▶ _Instructions to follow_
Each line from the start of the data below through the one containing "Blanc de Blancs (344, 1936)" must be reproduced exactly.

[Dataset entries]
------------
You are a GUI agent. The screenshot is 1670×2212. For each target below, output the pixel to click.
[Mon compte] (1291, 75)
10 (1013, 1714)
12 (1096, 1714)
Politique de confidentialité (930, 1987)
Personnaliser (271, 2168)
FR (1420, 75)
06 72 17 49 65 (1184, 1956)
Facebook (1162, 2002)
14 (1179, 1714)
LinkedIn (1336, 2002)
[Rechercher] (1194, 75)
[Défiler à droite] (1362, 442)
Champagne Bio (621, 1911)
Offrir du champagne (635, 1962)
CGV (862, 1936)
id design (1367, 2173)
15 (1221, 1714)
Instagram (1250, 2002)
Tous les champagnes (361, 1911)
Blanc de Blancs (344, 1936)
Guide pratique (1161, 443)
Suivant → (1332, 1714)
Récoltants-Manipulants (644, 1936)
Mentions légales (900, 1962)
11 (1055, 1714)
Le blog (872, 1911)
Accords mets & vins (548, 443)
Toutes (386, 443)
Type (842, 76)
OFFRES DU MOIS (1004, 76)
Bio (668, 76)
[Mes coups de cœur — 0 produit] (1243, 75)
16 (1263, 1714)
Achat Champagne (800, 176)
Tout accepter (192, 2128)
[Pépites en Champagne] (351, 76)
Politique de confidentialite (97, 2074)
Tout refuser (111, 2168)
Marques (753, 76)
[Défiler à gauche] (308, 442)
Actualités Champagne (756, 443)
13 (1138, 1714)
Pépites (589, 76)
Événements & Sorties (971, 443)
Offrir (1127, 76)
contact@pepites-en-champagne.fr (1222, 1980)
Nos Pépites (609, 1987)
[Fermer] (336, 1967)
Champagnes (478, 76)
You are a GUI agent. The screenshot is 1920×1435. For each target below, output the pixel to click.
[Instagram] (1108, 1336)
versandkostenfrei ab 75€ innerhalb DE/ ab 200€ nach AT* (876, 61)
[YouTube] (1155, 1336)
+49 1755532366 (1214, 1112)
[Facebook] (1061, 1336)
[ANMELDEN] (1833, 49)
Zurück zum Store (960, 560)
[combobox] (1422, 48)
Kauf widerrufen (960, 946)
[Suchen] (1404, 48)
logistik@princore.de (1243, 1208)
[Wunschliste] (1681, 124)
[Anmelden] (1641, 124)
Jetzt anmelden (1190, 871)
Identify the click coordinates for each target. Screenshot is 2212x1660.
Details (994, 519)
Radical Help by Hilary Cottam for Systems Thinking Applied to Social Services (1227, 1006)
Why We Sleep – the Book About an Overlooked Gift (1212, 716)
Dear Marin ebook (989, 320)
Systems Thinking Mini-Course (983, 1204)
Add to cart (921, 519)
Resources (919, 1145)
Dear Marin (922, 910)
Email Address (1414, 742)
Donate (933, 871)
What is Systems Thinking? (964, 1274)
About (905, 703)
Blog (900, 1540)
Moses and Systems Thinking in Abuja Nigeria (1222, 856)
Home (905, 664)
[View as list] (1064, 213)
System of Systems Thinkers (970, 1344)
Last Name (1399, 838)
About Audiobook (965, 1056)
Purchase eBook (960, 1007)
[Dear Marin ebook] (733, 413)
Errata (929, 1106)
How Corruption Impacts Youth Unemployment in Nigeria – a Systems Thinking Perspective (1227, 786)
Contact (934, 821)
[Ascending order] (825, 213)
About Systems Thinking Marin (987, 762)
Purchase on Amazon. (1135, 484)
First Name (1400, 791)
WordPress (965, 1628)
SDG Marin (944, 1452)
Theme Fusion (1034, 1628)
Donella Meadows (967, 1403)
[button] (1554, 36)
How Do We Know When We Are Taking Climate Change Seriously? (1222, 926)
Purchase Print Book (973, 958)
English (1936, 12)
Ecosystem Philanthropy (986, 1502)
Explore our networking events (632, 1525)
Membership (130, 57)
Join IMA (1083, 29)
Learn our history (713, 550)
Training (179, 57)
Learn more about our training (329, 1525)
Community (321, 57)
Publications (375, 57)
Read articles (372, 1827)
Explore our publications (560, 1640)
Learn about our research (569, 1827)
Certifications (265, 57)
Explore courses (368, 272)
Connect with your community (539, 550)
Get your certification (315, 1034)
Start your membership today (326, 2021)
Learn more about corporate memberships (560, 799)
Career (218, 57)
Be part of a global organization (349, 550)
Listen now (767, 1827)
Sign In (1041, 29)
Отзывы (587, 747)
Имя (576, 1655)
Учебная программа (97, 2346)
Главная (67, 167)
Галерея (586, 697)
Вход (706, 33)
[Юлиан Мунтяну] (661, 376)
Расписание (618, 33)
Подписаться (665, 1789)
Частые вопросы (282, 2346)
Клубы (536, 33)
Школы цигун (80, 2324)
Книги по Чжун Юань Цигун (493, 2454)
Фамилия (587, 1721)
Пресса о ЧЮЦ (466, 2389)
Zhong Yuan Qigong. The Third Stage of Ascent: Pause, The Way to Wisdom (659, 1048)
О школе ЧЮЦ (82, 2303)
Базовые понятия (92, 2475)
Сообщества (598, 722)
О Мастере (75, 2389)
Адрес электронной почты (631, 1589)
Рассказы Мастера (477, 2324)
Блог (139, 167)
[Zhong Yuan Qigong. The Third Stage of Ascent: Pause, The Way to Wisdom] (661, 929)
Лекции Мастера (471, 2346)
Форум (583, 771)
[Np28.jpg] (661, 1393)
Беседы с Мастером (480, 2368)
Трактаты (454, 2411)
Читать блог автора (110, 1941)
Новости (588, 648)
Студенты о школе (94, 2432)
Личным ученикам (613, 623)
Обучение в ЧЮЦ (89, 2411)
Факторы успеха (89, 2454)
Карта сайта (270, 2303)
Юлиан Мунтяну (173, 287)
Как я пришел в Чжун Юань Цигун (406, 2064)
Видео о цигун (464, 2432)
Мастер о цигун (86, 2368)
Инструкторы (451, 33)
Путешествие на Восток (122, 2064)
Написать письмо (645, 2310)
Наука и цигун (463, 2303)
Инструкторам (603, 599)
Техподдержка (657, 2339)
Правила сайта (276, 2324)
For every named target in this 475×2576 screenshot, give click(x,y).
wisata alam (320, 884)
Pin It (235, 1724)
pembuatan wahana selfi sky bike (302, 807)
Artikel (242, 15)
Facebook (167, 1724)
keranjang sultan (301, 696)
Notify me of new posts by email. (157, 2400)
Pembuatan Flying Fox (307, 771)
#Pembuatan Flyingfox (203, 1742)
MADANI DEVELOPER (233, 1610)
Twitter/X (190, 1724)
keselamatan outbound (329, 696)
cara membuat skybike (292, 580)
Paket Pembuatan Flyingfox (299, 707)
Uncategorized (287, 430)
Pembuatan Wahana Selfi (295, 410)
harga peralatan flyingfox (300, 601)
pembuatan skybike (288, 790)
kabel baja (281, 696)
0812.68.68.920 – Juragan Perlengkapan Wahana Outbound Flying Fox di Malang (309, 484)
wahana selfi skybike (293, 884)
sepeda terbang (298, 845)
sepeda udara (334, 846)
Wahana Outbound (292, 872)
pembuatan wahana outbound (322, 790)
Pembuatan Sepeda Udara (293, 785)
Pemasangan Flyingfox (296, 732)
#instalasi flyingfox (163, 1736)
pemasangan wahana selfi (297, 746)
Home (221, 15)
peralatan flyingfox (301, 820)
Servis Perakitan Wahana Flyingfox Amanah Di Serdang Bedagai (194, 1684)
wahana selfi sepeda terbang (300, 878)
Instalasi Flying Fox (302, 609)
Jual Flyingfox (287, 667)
------------
▶ _Task result_
You are a GUI agent. The screenshot is 1670×2212. For each target below, output the pixel to click.
[Mon compte] (1291, 75)
10 (1013, 1714)
12 (1096, 1714)
Politique de confidentialité (930, 1987)
Personnaliser (271, 2168)
FR (1420, 75)
06 72 17 49 65 (1184, 1956)
Facebook (1162, 2002)
14 (1179, 1714)
LinkedIn (1336, 2002)
[Rechercher] (1194, 75)
[Défiler à droite] (1362, 442)
Champagne Bio (621, 1911)
Offrir du champagne (635, 1962)
CGV (862, 1936)
id design (1367, 2173)
15 (1221, 1714)
Instagram (1250, 2002)
Tous les champagnes (361, 1911)
Blanc de Blancs (344, 1936)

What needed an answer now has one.